Exercise directions - Restate word for word the span that opens with the line containing "Viewport: 750px width, 559px height." and closes with the final line of the data; give only those lines.

*** Opening of Material to process ***

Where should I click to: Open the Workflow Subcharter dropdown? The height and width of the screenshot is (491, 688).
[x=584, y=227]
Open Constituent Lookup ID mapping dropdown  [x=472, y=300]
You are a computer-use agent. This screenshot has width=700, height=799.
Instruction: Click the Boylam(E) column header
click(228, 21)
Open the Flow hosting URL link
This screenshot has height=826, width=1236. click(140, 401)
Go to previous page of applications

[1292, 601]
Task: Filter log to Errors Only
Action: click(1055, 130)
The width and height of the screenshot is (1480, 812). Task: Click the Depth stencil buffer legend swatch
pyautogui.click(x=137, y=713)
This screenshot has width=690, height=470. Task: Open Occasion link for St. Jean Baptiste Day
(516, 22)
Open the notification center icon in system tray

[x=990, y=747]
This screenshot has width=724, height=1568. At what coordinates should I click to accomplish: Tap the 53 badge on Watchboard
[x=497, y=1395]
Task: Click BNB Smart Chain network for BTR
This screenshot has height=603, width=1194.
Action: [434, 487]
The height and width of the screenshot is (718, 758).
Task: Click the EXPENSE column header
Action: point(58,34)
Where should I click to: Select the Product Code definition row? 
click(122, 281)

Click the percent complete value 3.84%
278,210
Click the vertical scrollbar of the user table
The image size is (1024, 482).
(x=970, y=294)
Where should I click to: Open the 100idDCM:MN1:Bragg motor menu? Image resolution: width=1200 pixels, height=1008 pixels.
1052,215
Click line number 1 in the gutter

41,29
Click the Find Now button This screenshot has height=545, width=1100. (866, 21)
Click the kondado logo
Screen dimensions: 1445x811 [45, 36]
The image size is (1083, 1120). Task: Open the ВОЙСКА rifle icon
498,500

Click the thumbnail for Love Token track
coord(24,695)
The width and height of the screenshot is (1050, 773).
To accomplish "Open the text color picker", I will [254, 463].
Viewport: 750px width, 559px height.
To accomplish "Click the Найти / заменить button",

*** Close of Material to process ***

Task answer -
Viewport: 750px width, 559px height.
To accomplish "Click the Найти / заменить button",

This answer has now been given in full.